I also noticed that this time the issue came and went on its own with only a few minutes or so in between. Meaning, one moment it was working then 5-10 mins later or so it wasn't, etc. And I have no idea what's causing it. I'm doing full virus scans, etc. but still running.
The only thing that I've seen of interest is in the detailed firewall info where by I see this over and over: sess: bkt 21, flags: 0x000001a1, proto: 17, cnt: 2
l: 192.168.1.6:54456, f: 126.96.36.199:53, n: xxx.xxx.xxx.xxx:nnnnn
lnd: (51,0), fnd: (44,0)
last used 4616, max_idle: 360
Where nnnnn is a different port each listing. And there are about 850/1024 session table entries available. Seems a bit high, but not sure. Is there a place to change the session timeout?
Any ideas are appreciated.
Not using the firewall feature, I really don't have any for sure ideas. I can only offer suggestions from this point.
The one example you posted appears to be an inbound DNS request or ACK originating on port 53.
I know a Microsoft security patch many months ago changed the way DNS requests are sent and they can now use a very wide range of ports. I think you will still see a lot of port 53 traffic in your logs though. That should be the DNS server responding to your requests. So those logs may be fine.
Maybe you could post a link to this thread and some of your logs in the 2wire forum.
I know there are some users there that know a lot more about interpreting the 2wire logs.
Most below this line is just suggestions that may help you or others determine the cause.
How many computers do you have that connect via the 2wire?
And is wireless on? Disable that in the GUI if not needed in case someone has hijacked that connection.
Check external wireless routers or access points also and maybe disable them if you can run without them for however long it takes for this problem to occur.
I don't know what the 2wire does when it sees excessive traffic.
I use a Zyxel product for my firewall and it can lock certain traffic out for an amount of time if it sees excessive traffic. I would guess the 2wire can do the same.
Have you tried playing with the check boxes under the advanced tab in the GUI for the firewall? The ones in the Attack Detection box under that tab. While that may get things working, I'd be careful as unchecking some of them may be letting things out/in that should not be allowed. The 2wire may really be blocking something that it should be if unchecking some of those boxes seems to get things working again! So be careful with that.
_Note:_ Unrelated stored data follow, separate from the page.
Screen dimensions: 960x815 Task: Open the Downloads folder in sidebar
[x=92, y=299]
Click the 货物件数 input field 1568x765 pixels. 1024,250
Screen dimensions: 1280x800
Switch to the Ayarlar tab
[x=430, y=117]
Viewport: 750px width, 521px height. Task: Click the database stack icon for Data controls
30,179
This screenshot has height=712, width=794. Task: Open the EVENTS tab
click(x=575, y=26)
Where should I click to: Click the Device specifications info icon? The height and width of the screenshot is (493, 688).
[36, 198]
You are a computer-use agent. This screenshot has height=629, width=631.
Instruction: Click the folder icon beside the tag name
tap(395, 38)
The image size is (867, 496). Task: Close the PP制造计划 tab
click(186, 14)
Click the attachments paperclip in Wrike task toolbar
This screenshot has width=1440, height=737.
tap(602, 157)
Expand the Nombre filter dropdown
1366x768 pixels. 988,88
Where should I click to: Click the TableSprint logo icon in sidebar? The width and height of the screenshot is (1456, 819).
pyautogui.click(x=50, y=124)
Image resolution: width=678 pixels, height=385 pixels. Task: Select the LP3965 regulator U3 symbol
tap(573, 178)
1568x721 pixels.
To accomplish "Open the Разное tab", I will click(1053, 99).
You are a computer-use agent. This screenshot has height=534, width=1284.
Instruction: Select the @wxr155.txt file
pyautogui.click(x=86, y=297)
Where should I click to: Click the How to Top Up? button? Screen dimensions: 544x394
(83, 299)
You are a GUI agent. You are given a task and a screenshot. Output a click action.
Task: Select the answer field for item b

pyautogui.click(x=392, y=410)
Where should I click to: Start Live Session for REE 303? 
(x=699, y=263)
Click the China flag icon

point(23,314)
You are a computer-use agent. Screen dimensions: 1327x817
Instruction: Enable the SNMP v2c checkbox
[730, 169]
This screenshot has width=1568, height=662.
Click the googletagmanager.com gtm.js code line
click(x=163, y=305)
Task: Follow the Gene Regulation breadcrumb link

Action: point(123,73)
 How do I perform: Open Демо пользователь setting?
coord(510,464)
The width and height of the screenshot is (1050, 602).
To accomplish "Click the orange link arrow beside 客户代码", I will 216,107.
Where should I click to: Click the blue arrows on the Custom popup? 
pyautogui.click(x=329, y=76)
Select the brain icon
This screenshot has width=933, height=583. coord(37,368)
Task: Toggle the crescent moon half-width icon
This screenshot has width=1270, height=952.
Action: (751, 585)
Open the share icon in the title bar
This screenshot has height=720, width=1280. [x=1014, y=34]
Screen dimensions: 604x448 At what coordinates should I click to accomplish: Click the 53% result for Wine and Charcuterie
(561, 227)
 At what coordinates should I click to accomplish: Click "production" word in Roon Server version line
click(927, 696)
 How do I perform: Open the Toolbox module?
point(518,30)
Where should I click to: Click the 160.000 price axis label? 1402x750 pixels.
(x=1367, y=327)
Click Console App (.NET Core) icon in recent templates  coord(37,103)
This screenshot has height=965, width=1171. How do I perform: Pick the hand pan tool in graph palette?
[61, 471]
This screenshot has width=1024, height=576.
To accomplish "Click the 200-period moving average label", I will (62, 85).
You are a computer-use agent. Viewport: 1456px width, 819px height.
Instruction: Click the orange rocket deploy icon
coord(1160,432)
If more than one computer, try and watch the logs for one with a higher amount of activity and kill it for a while and see if HTTP traffic is restored after a few minutes.
Also, if more than one computer, does this problem occur on all computers when it happens?
What model is your 2wire?
If you only have the one computer, I'd be tempted to swap the 2wire for your other modem and let it run for a day or two and see if the problem recurs.
What model is your spare modem?
Just make sure you have any security apps up and running as you may only have NAT protection depending on what model your spare modem is.
Thanks for the additional ideas. I'm working on a few things following the dreaded factory reset. I did request the mods to move this to 2wire; if that doesn't happen I'll probabaly start one over there.